▶ _PROVIDED DATA_
##############################

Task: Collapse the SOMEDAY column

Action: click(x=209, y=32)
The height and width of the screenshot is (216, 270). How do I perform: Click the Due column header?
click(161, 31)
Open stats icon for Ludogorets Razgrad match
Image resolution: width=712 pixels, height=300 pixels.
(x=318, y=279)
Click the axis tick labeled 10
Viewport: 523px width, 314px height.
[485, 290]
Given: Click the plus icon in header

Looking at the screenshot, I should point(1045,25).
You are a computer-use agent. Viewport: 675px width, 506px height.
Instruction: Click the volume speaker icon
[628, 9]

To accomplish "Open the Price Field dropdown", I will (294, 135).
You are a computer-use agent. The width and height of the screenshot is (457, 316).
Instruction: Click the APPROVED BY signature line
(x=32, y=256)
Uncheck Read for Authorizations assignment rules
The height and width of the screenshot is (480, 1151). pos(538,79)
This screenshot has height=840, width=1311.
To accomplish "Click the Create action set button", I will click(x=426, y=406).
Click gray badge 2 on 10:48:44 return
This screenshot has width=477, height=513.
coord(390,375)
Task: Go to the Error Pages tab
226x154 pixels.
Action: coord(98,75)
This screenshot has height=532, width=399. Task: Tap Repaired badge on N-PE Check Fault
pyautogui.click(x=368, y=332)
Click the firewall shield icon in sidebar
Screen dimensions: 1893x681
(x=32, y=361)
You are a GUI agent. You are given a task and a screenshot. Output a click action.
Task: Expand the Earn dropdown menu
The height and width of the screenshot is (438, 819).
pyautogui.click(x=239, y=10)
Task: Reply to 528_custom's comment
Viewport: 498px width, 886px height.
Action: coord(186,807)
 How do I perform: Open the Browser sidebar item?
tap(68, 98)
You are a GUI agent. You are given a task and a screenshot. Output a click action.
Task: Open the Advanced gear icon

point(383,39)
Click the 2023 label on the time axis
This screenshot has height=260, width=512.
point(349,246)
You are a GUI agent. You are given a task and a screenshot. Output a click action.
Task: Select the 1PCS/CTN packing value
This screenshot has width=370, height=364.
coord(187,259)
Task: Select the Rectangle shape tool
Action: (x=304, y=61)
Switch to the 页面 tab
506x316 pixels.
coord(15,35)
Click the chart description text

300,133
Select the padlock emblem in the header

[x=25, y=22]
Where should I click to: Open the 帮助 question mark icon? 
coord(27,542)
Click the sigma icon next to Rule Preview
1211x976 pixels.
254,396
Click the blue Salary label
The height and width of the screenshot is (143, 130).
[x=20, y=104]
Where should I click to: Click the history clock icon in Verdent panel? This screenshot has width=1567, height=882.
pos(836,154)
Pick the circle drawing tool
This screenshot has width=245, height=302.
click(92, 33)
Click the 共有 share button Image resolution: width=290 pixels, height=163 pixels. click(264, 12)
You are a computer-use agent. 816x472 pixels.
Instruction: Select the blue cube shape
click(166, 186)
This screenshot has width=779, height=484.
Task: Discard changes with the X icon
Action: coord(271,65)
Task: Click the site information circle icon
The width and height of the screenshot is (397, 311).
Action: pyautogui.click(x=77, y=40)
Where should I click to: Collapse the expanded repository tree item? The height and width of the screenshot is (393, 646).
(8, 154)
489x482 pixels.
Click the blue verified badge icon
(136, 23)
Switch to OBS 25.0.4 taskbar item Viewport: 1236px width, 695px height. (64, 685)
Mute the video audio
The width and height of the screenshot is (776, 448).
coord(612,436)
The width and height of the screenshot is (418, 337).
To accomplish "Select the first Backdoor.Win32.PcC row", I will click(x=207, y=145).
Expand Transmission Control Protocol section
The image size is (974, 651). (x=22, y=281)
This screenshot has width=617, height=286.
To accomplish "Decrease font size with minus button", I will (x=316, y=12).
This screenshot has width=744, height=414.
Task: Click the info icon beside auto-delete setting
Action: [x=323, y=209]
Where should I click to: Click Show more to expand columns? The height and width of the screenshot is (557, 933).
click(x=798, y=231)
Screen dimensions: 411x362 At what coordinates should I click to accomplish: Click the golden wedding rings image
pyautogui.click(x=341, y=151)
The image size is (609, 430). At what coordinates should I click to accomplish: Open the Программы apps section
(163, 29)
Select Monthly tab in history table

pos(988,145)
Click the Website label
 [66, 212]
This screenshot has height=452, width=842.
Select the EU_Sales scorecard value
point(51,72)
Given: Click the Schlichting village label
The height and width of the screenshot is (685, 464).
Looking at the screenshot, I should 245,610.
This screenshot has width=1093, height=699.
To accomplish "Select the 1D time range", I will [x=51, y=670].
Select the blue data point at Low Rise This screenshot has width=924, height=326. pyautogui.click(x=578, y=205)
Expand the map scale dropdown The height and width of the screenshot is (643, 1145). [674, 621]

##############################

▶ _WHAT IS REQUIRED_
Please write out the records above word for word, from the very first line through the line containing "will click(x=426, y=406).", including both of those lines.

▶ _SOLUTION TO THIS PROBLEM_
Task: Collapse the SOMEDAY column

Action: click(x=209, y=32)
The height and width of the screenshot is (216, 270). How do I perform: Click the Due column header?
click(161, 31)
Open stats icon for Ludogorets Razgrad match
Image resolution: width=712 pixels, height=300 pixels.
(x=318, y=279)
Click the axis tick labeled 10
Viewport: 523px width, 314px height.
[485, 290]
Given: Click the plus icon in header

Looking at the screenshot, I should point(1045,25).
You are a computer-use agent. Viewport: 675px width, 506px height.
Instruction: Click the volume speaker icon
[628, 9]

To accomplish "Open the Price Field dropdown", I will (294, 135).
You are a computer-use agent. The width and height of the screenshot is (457, 316).
Instruction: Click the APPROVED BY signature line
(x=32, y=256)
Uncheck Read for Authorizations assignment rules
The height and width of the screenshot is (480, 1151). pos(538,79)
This screenshot has height=840, width=1311.
To accomplish "Click the Create action set button", I will click(x=426, y=406).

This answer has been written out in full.